_SET TASK_. Copy down every line of the records below, word for word.

━━━━━ DATA SUPPLIED ━━━━━

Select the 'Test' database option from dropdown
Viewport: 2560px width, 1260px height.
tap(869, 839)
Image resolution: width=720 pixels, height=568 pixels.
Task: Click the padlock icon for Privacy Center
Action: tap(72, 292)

━━━━━

_CORRECT OUTPUT_.
Select the 'Test' database option from dropdown
Viewport: 2560px width, 1260px height.
tap(869, 839)
Image resolution: width=720 pixels, height=568 pixels.
Task: Click the padlock icon for Privacy Center
Action: tap(72, 292)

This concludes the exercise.